Coïncidence totale ! Le film sur Père Laval est en chantier depuis bientôt deux ans. Tandis que l’idée du livre d’entretiens avec Gérard Sullivan est née il y a quelques mois seulement, pendant le confinement. C’est donc un hasard, on pourrait même dire un divin hasard (…) Je ne suis pas particulièrement proche de la religion que j’essaie de ne jamais confondre avec la foi qui est une question qui m’intrigue. Mais ma passion de la découverte de l’autre n’a absolument aucune barrière. Ce que j’aime, c’est ce qu’arrivent à réaliser les femmes et les hommes au cours de leur vie. Je m’intéresse aux routes empruntées par ceux qui veulent donner un sens à leur vie.
Qu’est-ce qui motive un écrivain et cinéaste à venir parler d’hommes d’église, au point d’en faire un livre et un film ?
Ce n’est pas une motivation, c’est juste un désir, une envie de partager. Le parcours de Gérard Sullivan est atypique. Il a emprunté des chemins risqués, alors que son chemin aurait pu être celui d’un bon bourgeois des villes. Sans risque, sans danger, un boulot pépère, une retraite assurée, une police d’assurance béton, une position sociale respectable, une jolie voiture, un beau mariage, de beaux enfants, le bonheur quoi ! Lui a choisi de vivre sa foi, d’écouter cette voix intérieure qui lui disait que la vie, c’était autre chose. Et il a donc choisi une vie de risques. Car suivre sa voie demande quelques fois du courage. Et c’est de cela que je parle dans le livre que je lui consacre. Même chose pour Jacques Désiré Laval. Il a tout quitté pour un appel intérieur. Il se lance dans le vide. Il ne prend pas de précaution. C’est un mot terrible ça : précaution. Quand j’entends ce mot, j’ai des palpitations. Les Français ont même inventé le principe de précaution. C’est celui selon lequel nous n’aurions même pas du naître. Car naître et vivre, c’est déjà très dangereux.
Vous avez vous-même évoqué, dans un entretien, les difficultés et le peu d’intérêt qu’a suscité ce film auprès des soutiens financiers…
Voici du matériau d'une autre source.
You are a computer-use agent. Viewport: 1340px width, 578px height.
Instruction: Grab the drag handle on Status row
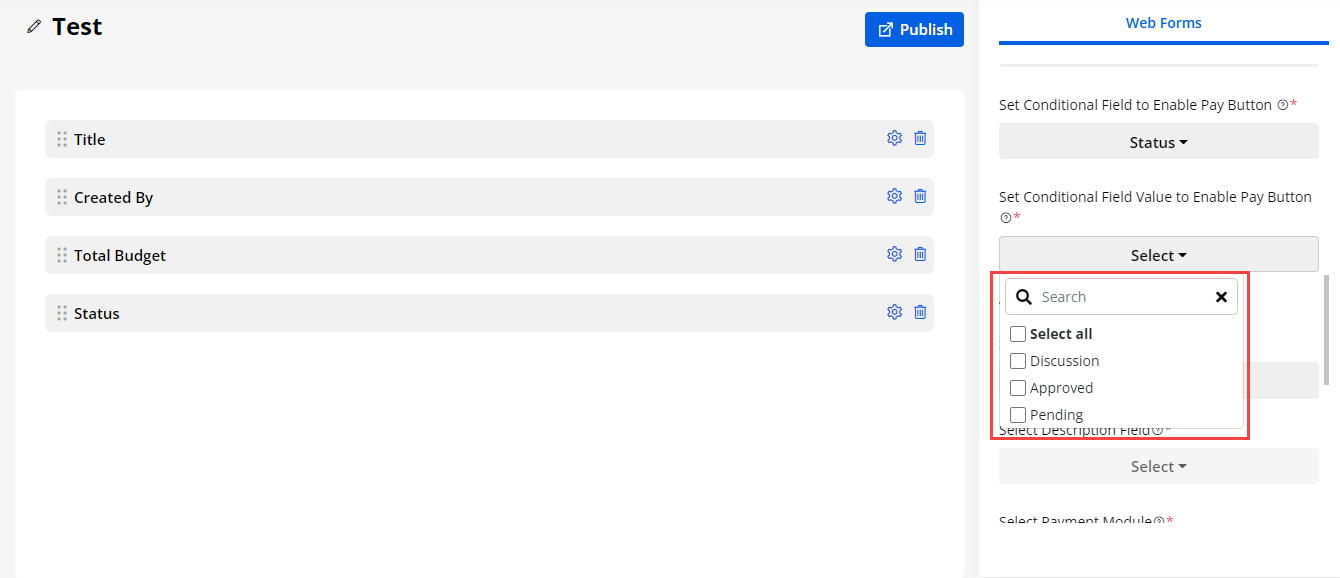pyautogui.click(x=62, y=313)
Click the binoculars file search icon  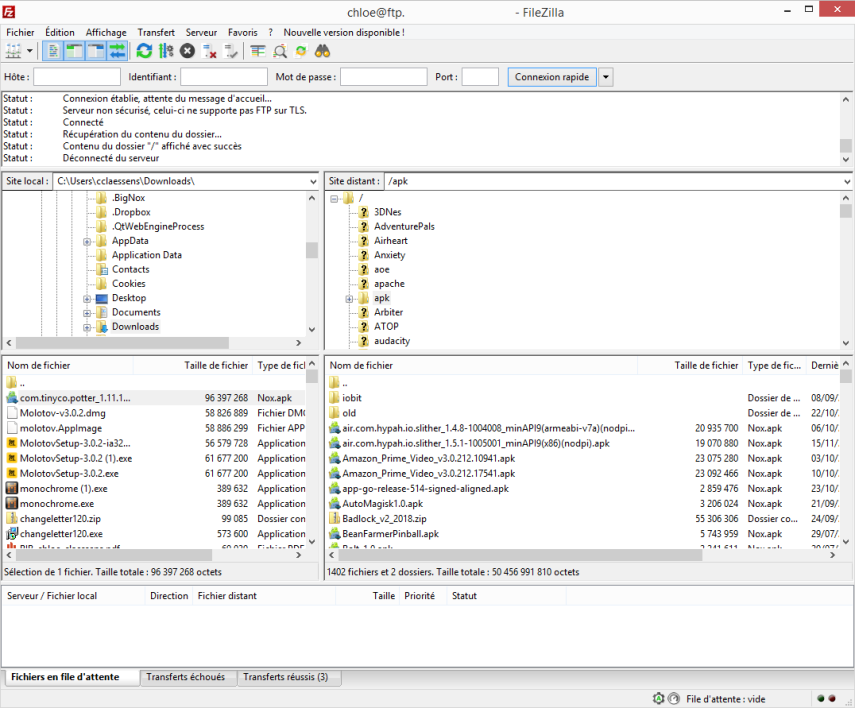coord(323,51)
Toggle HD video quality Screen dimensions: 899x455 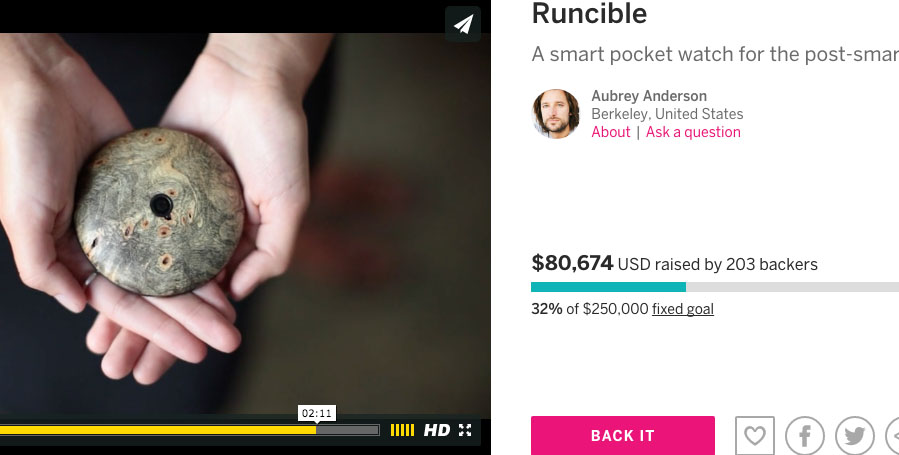pyautogui.click(x=437, y=430)
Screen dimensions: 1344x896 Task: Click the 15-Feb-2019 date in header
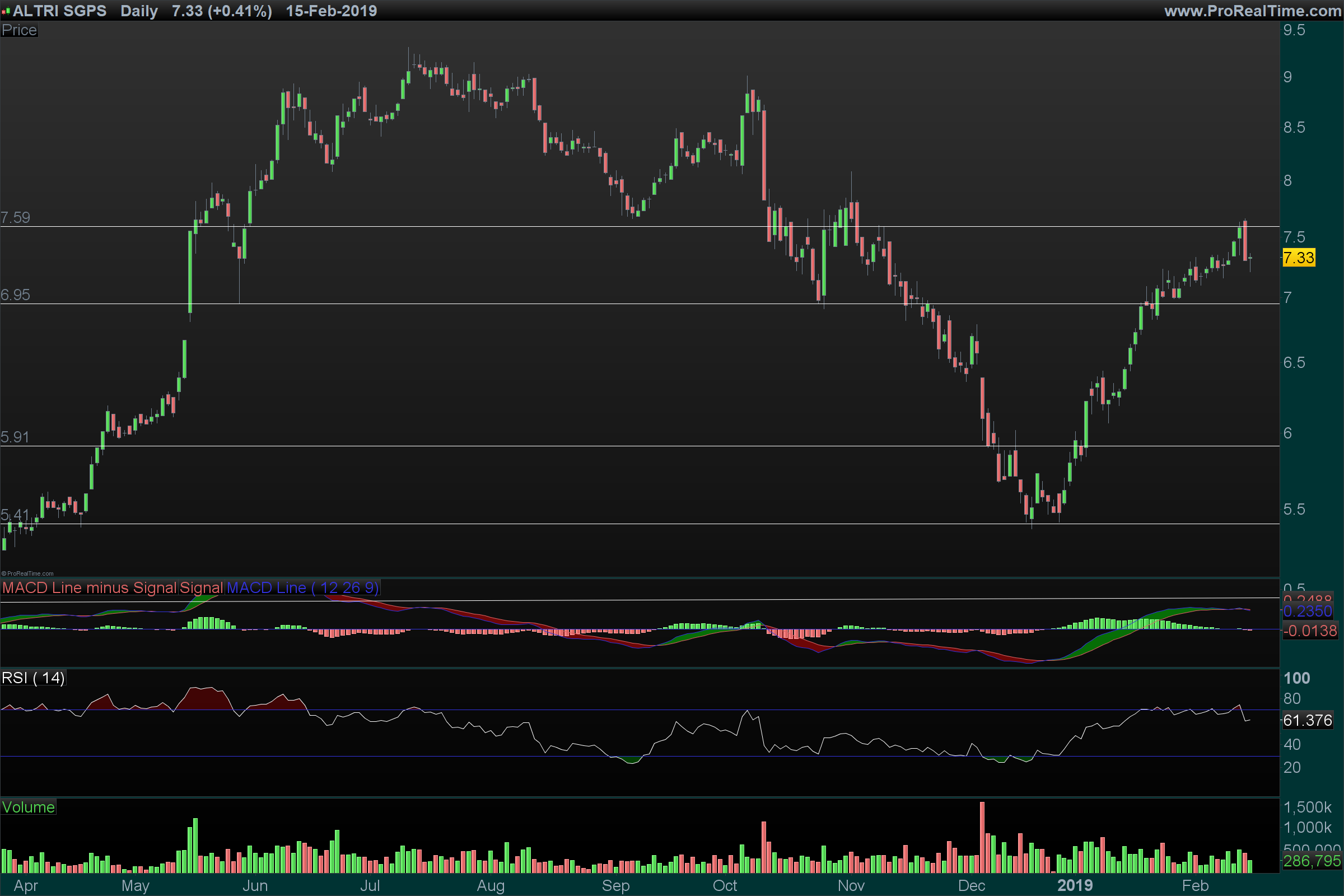(332, 11)
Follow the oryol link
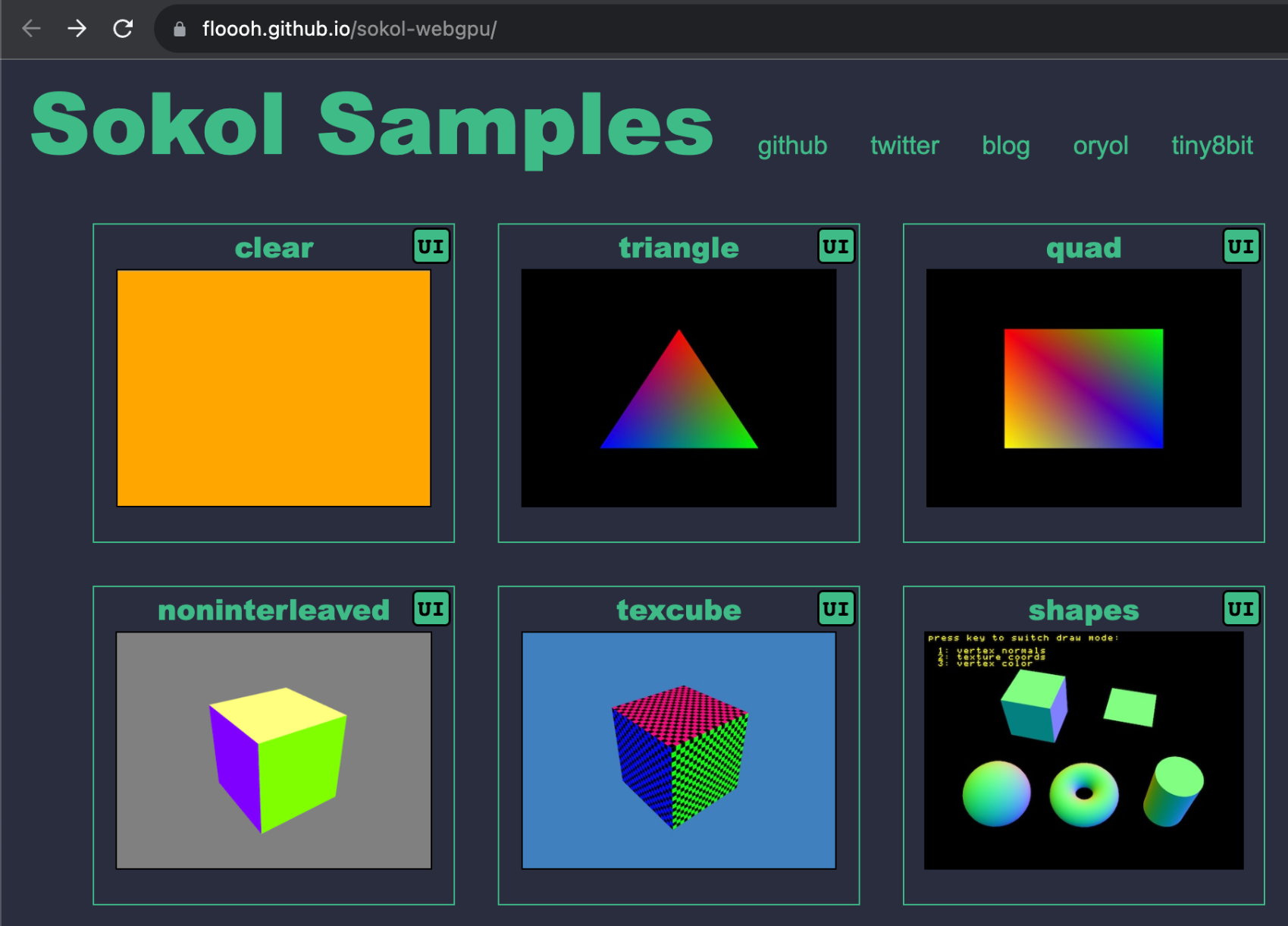 point(1100,145)
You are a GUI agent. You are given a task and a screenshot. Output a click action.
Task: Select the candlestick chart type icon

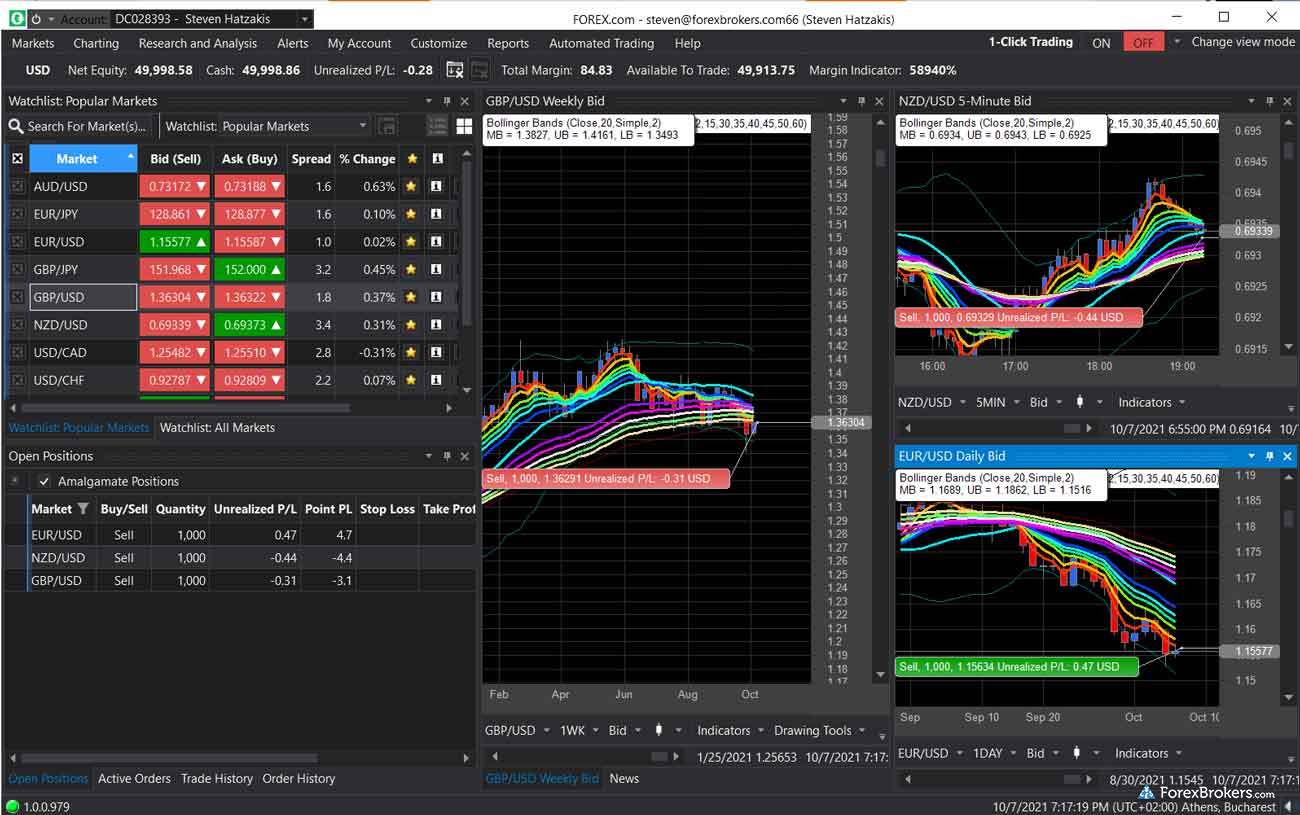click(x=657, y=731)
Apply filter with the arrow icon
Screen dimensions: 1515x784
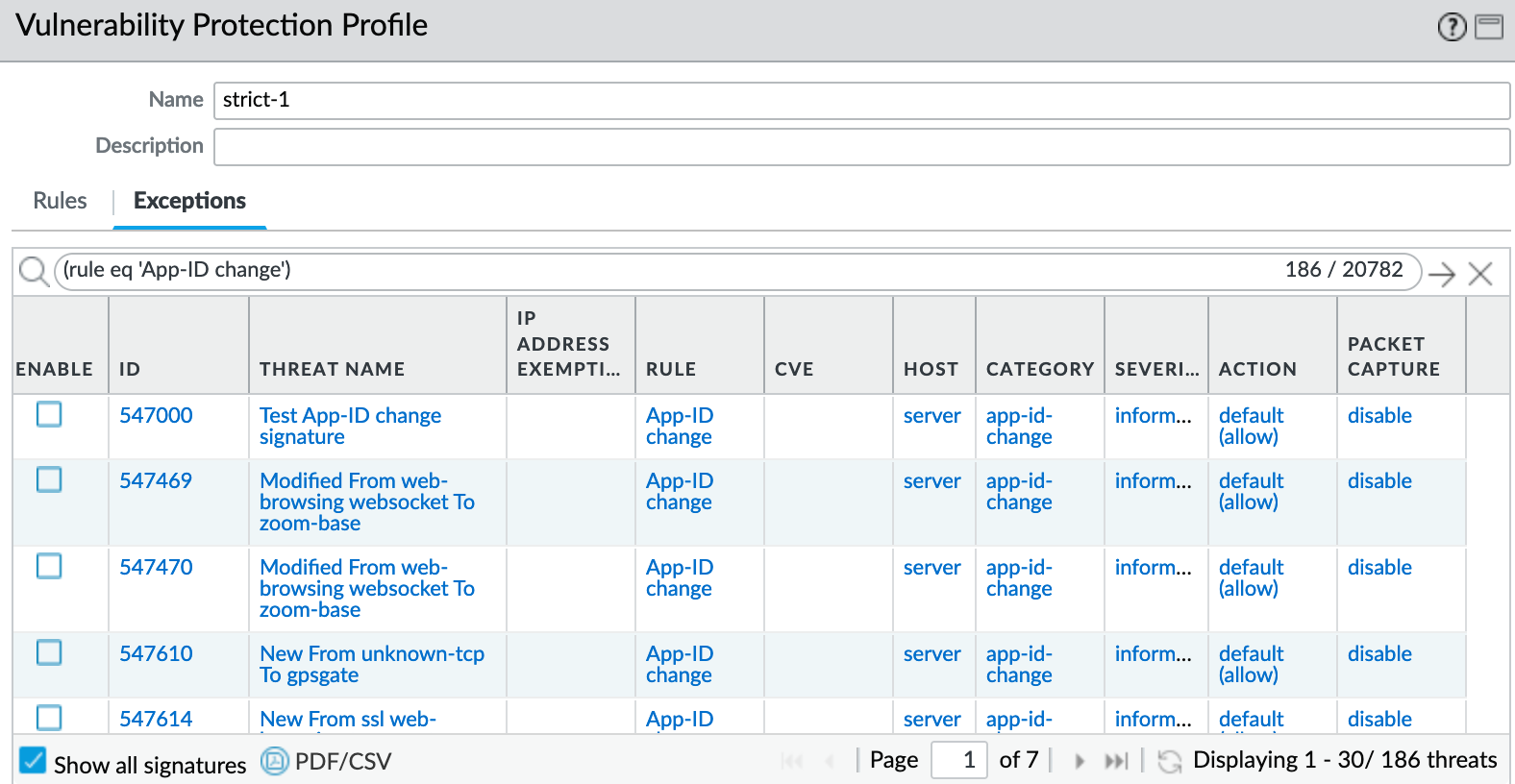point(1441,275)
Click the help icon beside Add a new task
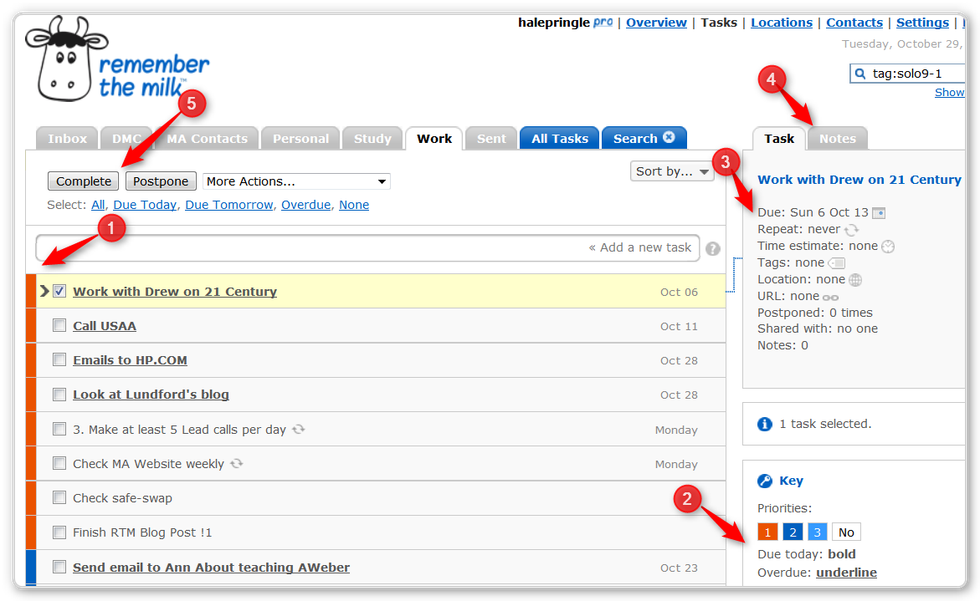 [x=713, y=249]
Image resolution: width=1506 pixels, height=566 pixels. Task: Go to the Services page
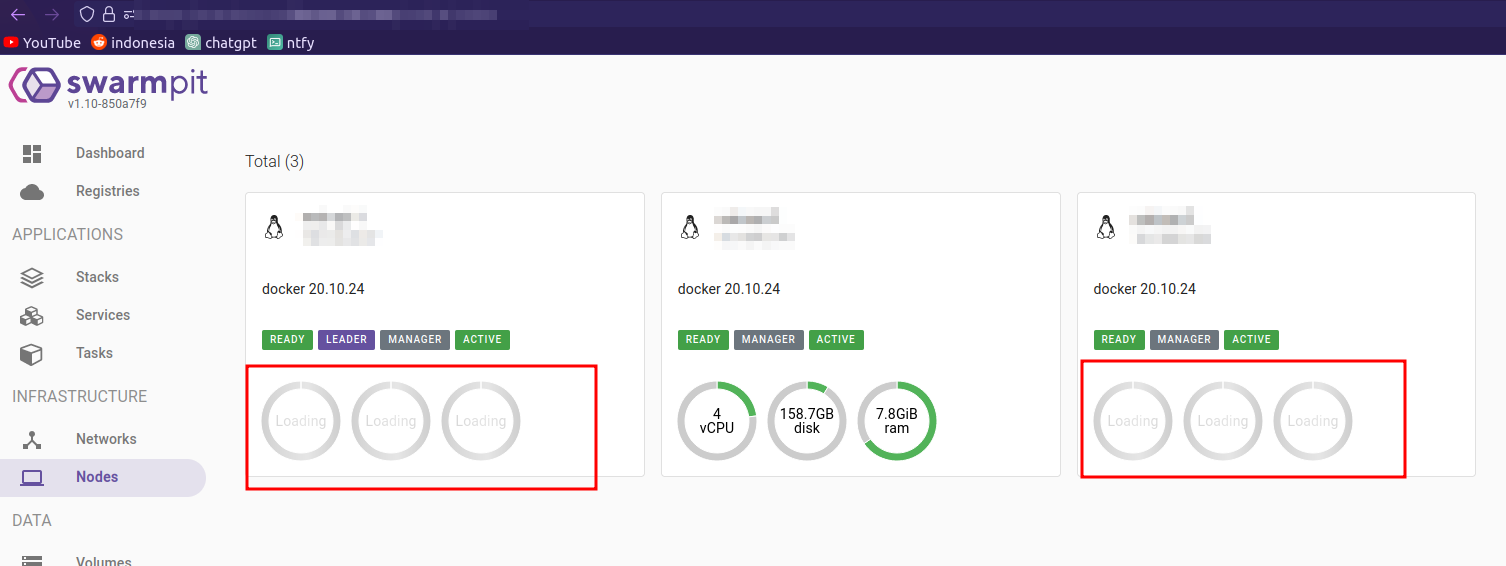[103, 315]
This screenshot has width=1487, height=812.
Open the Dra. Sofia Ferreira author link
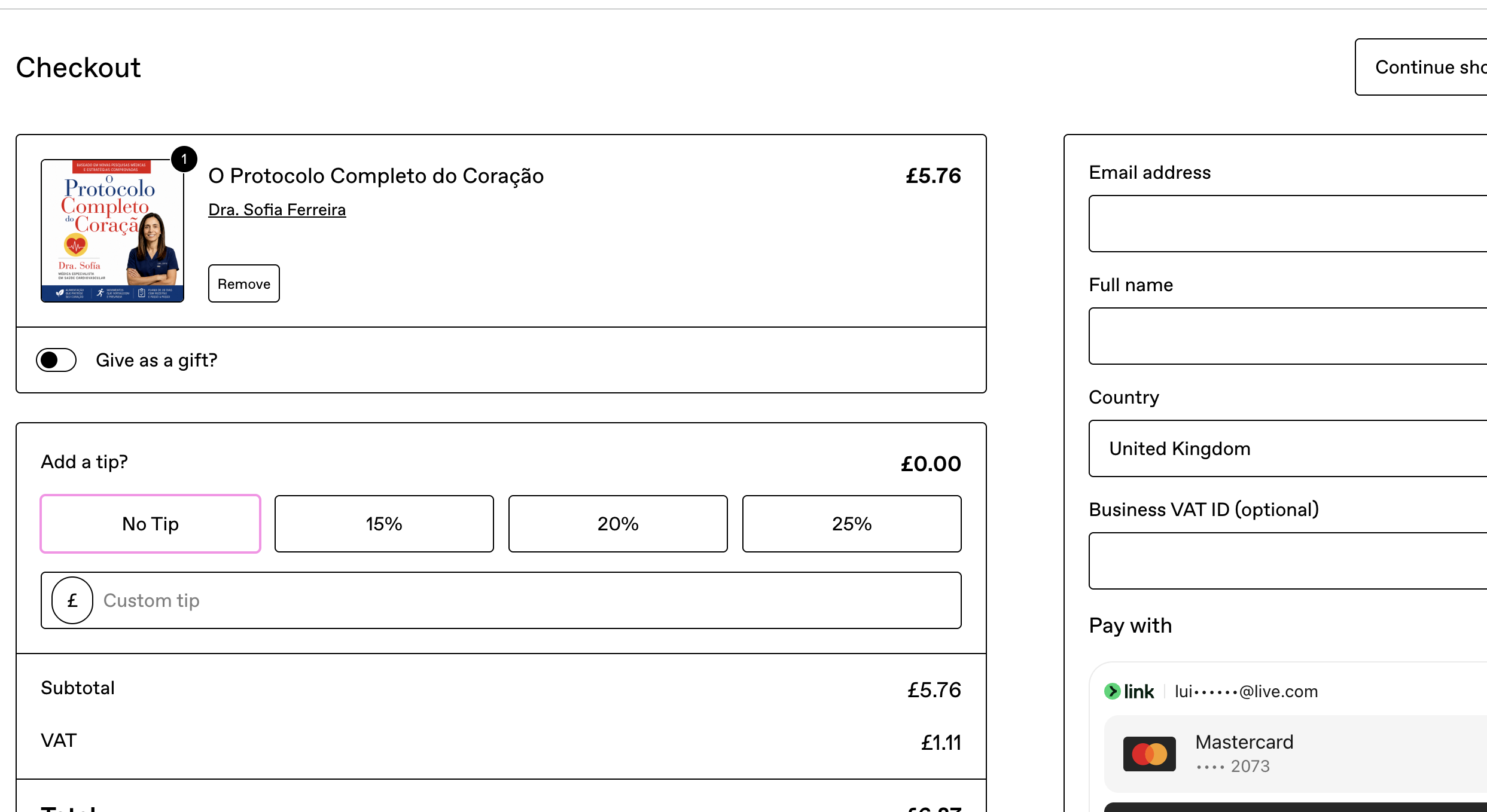click(277, 210)
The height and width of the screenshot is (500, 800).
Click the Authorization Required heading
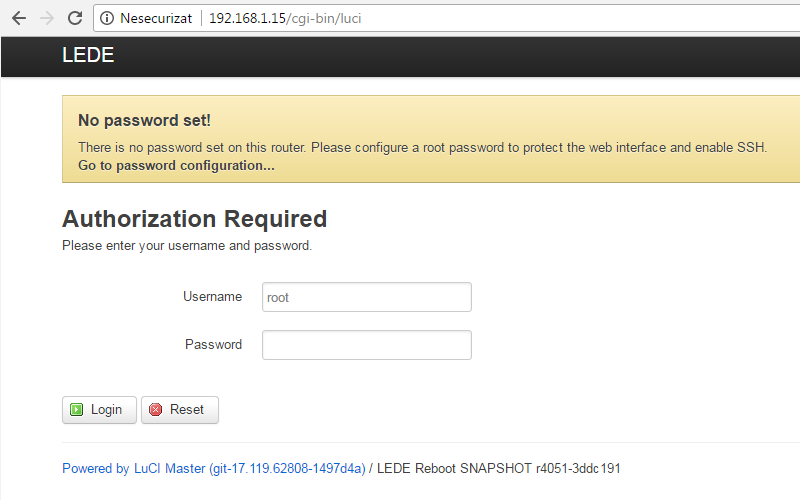(x=194, y=219)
Oui mais je ne souhaite pas en parler encore. Je l’ai évoqué parce que cela m’avait vraiment surpris et, pourquoi ne pas le dire, un peu choqué. L’apôtre des noirs ne suscite pas de grand engouement. Mais comme on dit : Maurice c’est Maurice, il faut faire avec. Je fais avec. Je suis heureux qu’il y ait eu des entreprises qui ont soutenu ce projet et je leur en suis vraiment reconnaissant.
Sous quel angle avez-vous abordé le film sur Jacques Désiré Laval ?
Le film ne raconte pas l’histoire d’un prêtre. Il raconte l’histoire, le combat d’un homme pour une certaine forme de justice et de dignité, un homme qui a érigé la bonté en étendard à une période où la société était basée sur le principe même de l’injustice. Monseigneur Piat, un des intervenants du film, partage cette réflexion très juste : il dit que Père Laval n’est pas seulement venu pour un travail, il a aimé les Mauriciens et leur a fait confiance, et c’est ce que plus d’un siècle et demi après, nous ressentons encore. Sinon, nous ne serions pas 100 000 à aller le voir à Sainte-Croix chaque année. Je me suis plongé dans la vie de Jacques Désiré Laval pour essayer de connaître de manière plus intime un homme qui, en fait, n’avait peur de personne. Il avançait tranquillement avec une incroyable détermination. Et à bien y réfléchir, Jacques Désiré Laval était, à mon avis, un des premiers vrais Mauriciens.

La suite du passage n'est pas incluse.